The twentieth century began for America with a bang, that of the assassin’s bullet that in 1901 put the boisterous Theodore Roosevelt, just forty-two, in the presidential chair that had been occupied by a notably sedentary man, William McKinley, who in 1896 had campaigned seated on his front porch in Canton, Ohio. Roosevelt was, as a contemporary said, “a steam engine in trousers.” This Harvard-educated patrician cowboy from Manhattan galloped into the Dakota Badlands wearing spurs and a pearl-handled revolver from Tiffany, and charged up San Juan Hill in a uniform from Brooks Brothers. He was the first president born in a big city, and the first known to the nation as an intimate—by his initials. A toothy grin crinkled his entire face as he lived life as “one long campaign.” Author of thirty-six books and 100,000 letters, the most intellectual president since John Quincy Adams sometimes read two books a day—some in Italian, Portuguese, Latin, Greek, or other languages he knew, and he could recite the entire “Song of Roland.” Just as he transformed himself from a frail asthmatic child too starved for breath to blow out his bedside candle, he transformed the presidency.
And then this splendid citation of The Girls of Slender Means, (one of Spark’s best books, incidentally); this is a good example of how ideas find their way into literature without being explicit.
Invocations of martial solidarity should grate on free people. In Muriel Spark’s 1963 novel Girls of Slender Means, the membership of a women’s club goes to Buckingham Palace to celebrate V-E day on May 8, 1945. They joined in “the huge organic murmur of the crowd,” in which “many strange arms were twined round strange bodies” and “many liaisons, some permanent, were formed.” Then tomorrow arrived. “The next day everyone began to consider where they personally stood in the new order of things. Many citizens felt the urge, which some began to indulge, to insult each other, in order to prove something or to test their ground.” Yes, where did they personally stand when the collective strenuousness of war subsided?

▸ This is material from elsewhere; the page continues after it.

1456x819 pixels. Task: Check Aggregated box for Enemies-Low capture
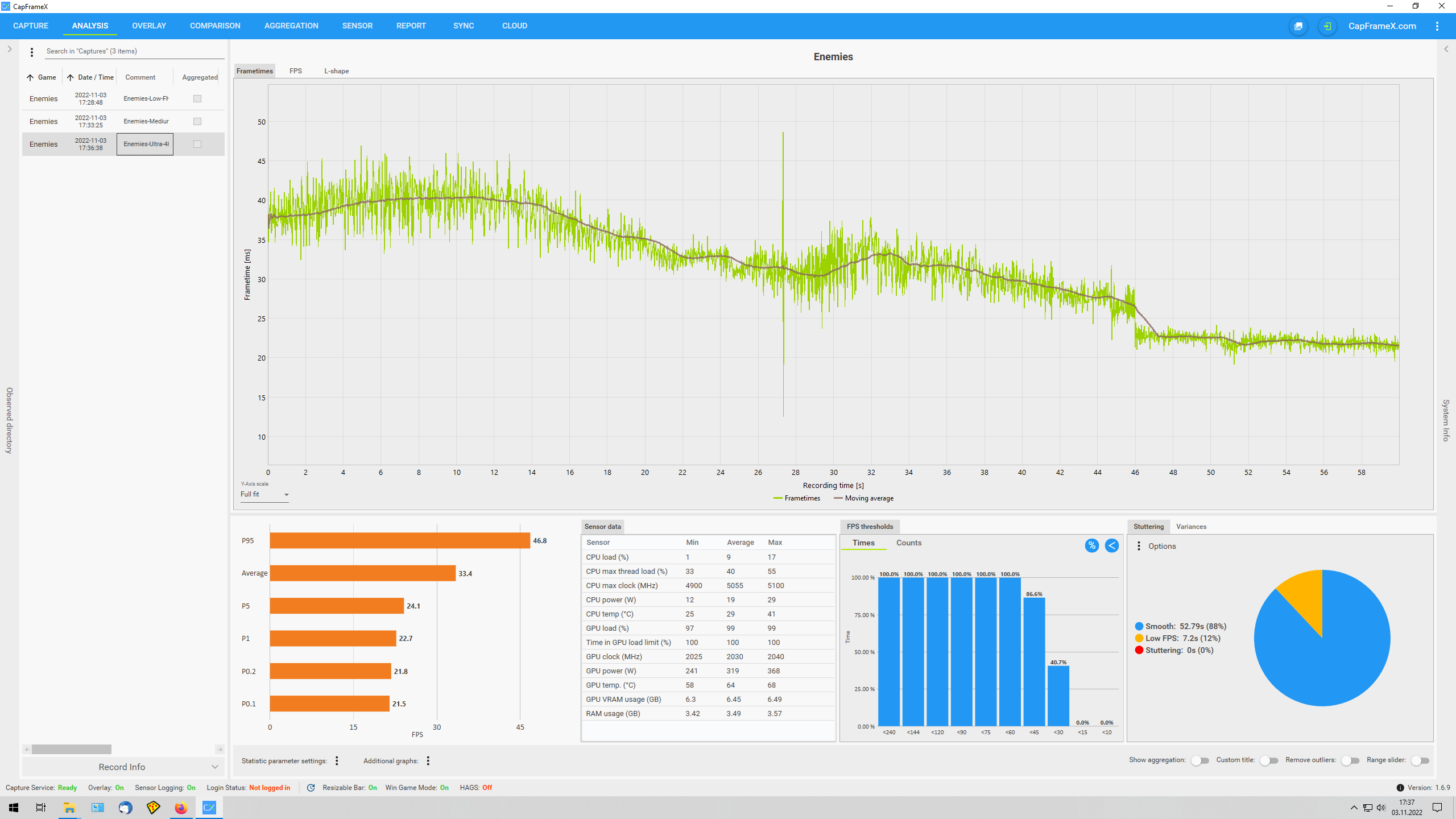click(197, 98)
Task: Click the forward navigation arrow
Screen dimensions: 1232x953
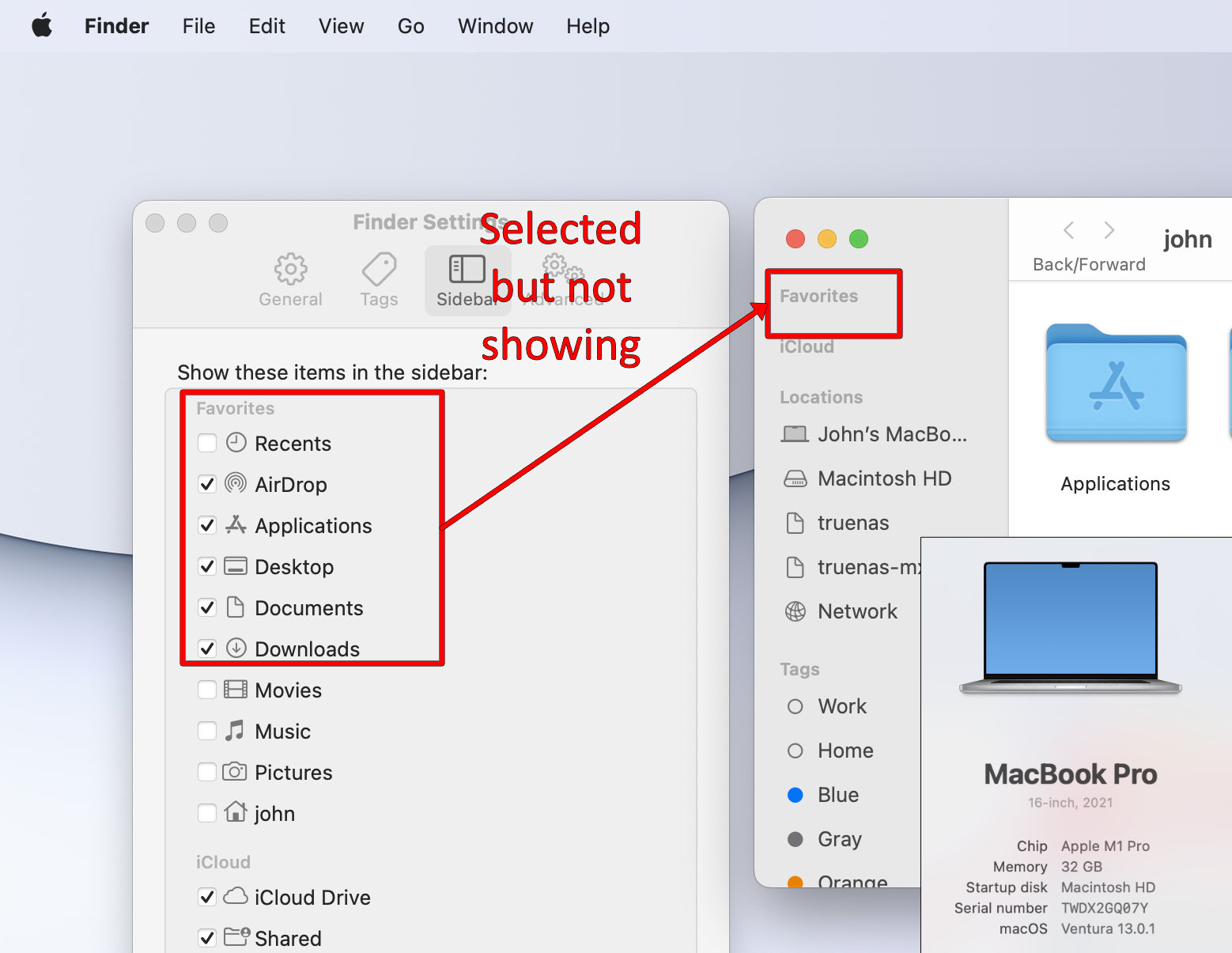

Individualism must occasionally, in exigent circumstances, yield to solidarity fused by danger, as the New Deal faced. But such solidarity should not be a norm aspired to.
Will is writing, here, in the antithetical spirit to Roosevelt, and you may feel strongly about which of them you agree with, if either; but the important point is that both are able to think broadly about politics because of their immersion in literature as well as the other liberal arts.